#### [Extracted information]

# # # # #

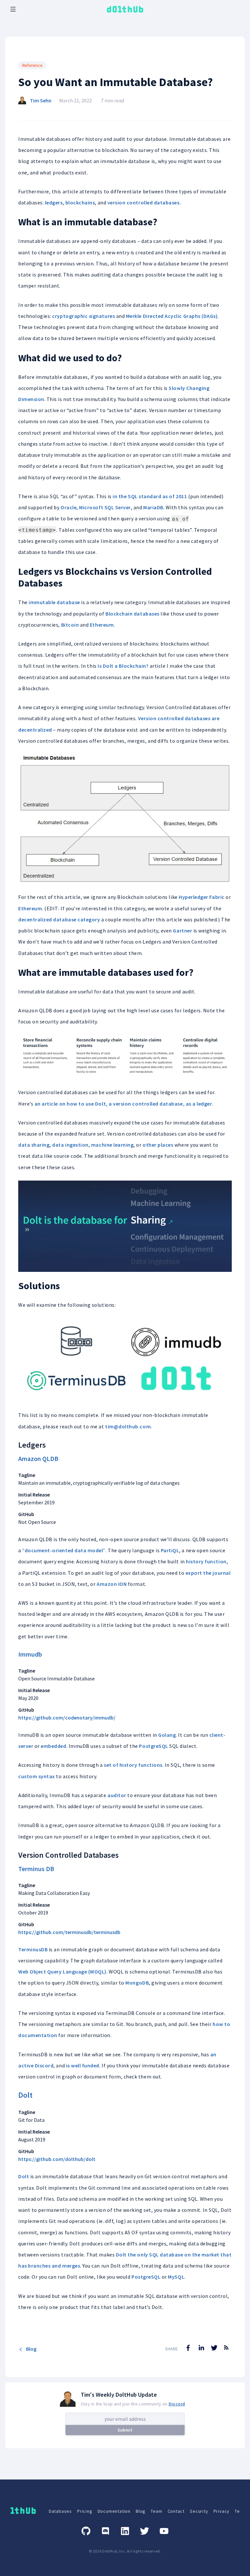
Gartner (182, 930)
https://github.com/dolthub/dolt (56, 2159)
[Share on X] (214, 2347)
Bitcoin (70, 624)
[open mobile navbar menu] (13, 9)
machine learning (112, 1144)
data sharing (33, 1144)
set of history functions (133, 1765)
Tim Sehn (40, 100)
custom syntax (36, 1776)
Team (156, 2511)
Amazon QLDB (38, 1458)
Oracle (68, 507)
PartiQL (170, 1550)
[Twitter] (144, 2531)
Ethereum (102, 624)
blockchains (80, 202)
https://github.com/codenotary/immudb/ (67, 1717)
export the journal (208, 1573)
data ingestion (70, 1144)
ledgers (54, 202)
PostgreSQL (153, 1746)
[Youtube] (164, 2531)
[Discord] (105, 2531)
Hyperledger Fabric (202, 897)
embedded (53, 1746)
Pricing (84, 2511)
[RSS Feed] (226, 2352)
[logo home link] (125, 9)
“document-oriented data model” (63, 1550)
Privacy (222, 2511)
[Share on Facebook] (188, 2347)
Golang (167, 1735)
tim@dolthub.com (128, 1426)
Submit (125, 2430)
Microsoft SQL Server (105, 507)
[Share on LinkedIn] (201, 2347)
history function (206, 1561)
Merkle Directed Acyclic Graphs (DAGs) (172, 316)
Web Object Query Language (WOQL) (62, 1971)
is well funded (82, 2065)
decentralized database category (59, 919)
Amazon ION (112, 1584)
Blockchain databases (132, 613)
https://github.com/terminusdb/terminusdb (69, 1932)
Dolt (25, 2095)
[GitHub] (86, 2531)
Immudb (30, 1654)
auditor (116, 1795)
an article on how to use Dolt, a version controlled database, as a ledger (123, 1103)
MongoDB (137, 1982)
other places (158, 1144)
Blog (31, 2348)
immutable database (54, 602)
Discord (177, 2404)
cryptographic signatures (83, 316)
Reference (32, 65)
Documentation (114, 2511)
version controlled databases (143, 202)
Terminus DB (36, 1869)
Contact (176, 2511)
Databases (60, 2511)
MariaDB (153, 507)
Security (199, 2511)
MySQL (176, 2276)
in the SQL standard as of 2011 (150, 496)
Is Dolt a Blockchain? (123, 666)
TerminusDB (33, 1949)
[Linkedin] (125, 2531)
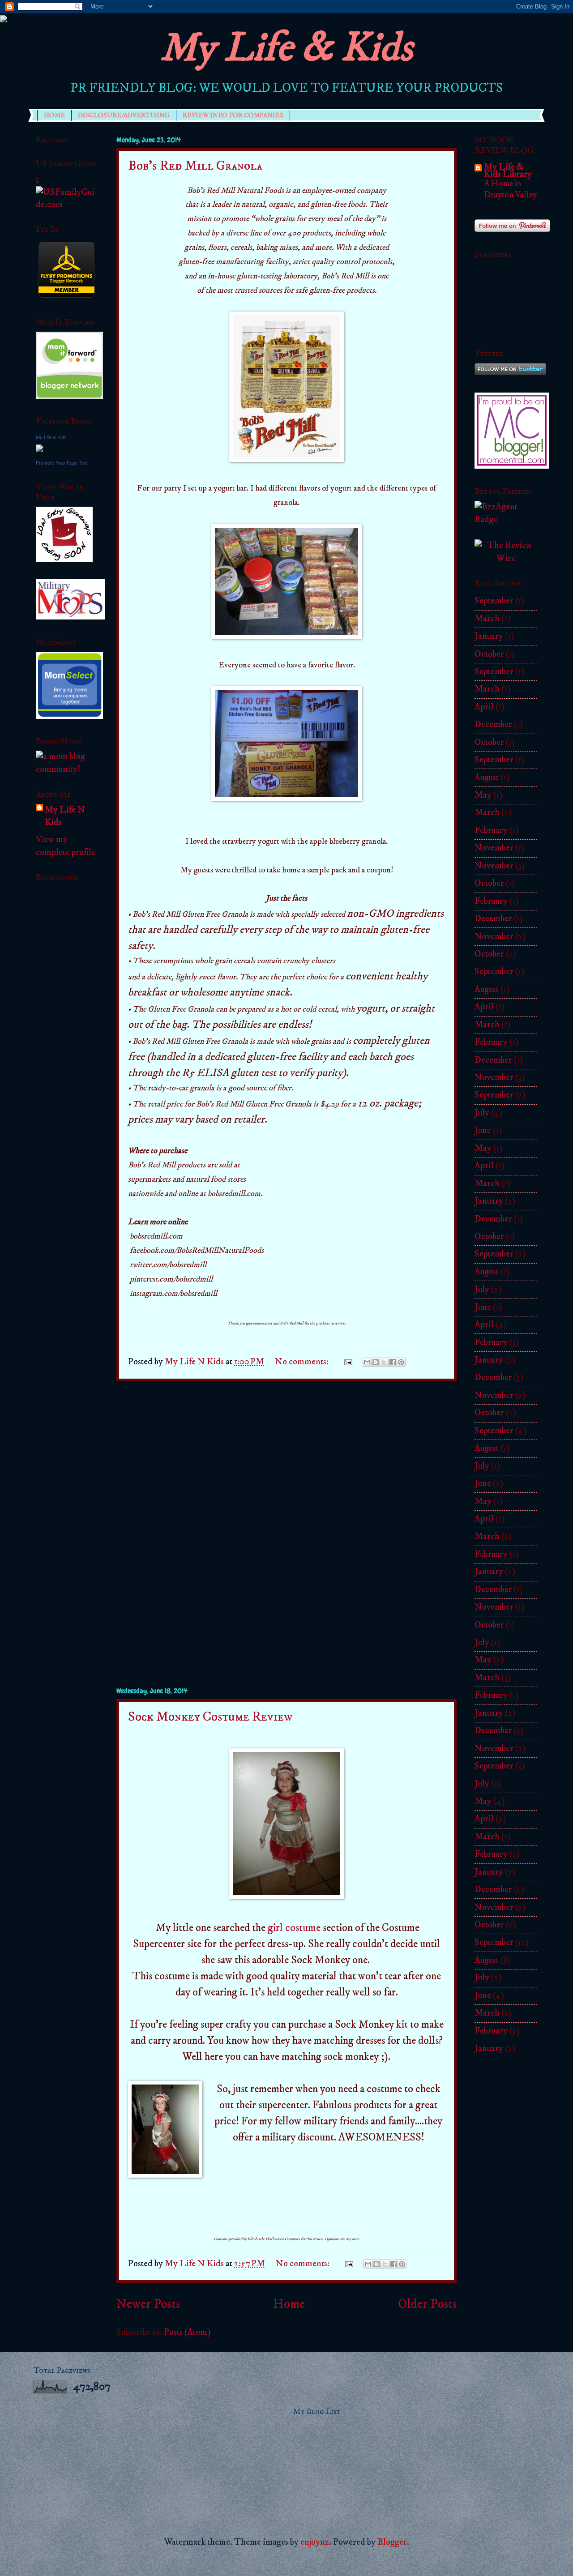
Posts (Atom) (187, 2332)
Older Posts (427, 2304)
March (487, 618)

# # # # #

#### [Instructions for the task]
Please print the lines exactly, from the top of the material through the line with "Databases (60, 2511)", and omit the pictures.

#### [Final answer]
Gartner (182, 930)
https://github.com/dolthub/dolt (56, 2159)
[Share on X] (214, 2347)
Bitcoin (70, 624)
[open mobile navbar menu] (13, 9)
machine learning (112, 1144)
data sharing (33, 1144)
set of history functions (133, 1765)
Tim Sehn (40, 100)
custom syntax (36, 1776)
Team (156, 2511)
Amazon QLDB (38, 1458)
Oracle (68, 507)
PartiQL (170, 1550)
[Twitter] (144, 2531)
Ethereum (102, 624)
blockchains (80, 202)
https://github.com/codenotary/immudb/ (67, 1717)
export the journal (208, 1573)
data ingestion (70, 1144)
ledgers (54, 202)
PostgreSQL (153, 1746)
[Youtube] (164, 2531)
[Discord] (105, 2531)
Hyperledger Fabric (202, 897)
embedded (53, 1746)
Pricing (84, 2511)
[RSS Feed] (226, 2352)
[logo home link] (125, 9)
“document-oriented data model” (63, 1550)
Privacy (222, 2511)
[Share on Facebook] (188, 2347)
Golang (167, 1735)
tim@dolthub.com (128, 1426)
Submit (125, 2430)
Microsoft SQL Server (105, 507)
[Share on LinkedIn] (201, 2347)
history function (206, 1561)
Merkle Directed Acyclic Graphs (DAGs) (172, 316)
Web Object Query Language (WOQL) (62, 1971)
is well funded (82, 2065)
decentralized database category (59, 919)
Amazon ION (112, 1584)
Blockchain databases (132, 613)
https://github.com/terminusdb/terminusdb (69, 1932)
Dolt (25, 2095)
[GitHub] (86, 2531)
Immudb (30, 1654)
auditor (116, 1795)
an article on how to use Dolt, a version controlled database, as a ledger (123, 1103)
MongoDB (137, 1982)
other places (158, 1144)
Blog (31, 2348)
immutable database (54, 602)
Discord (177, 2404)
cryptographic signatures (83, 316)
Reference (32, 65)
Documentation (114, 2511)
version controlled databases (143, 202)
Terminus DB (36, 1869)
Contact (176, 2511)
Databases (60, 2511)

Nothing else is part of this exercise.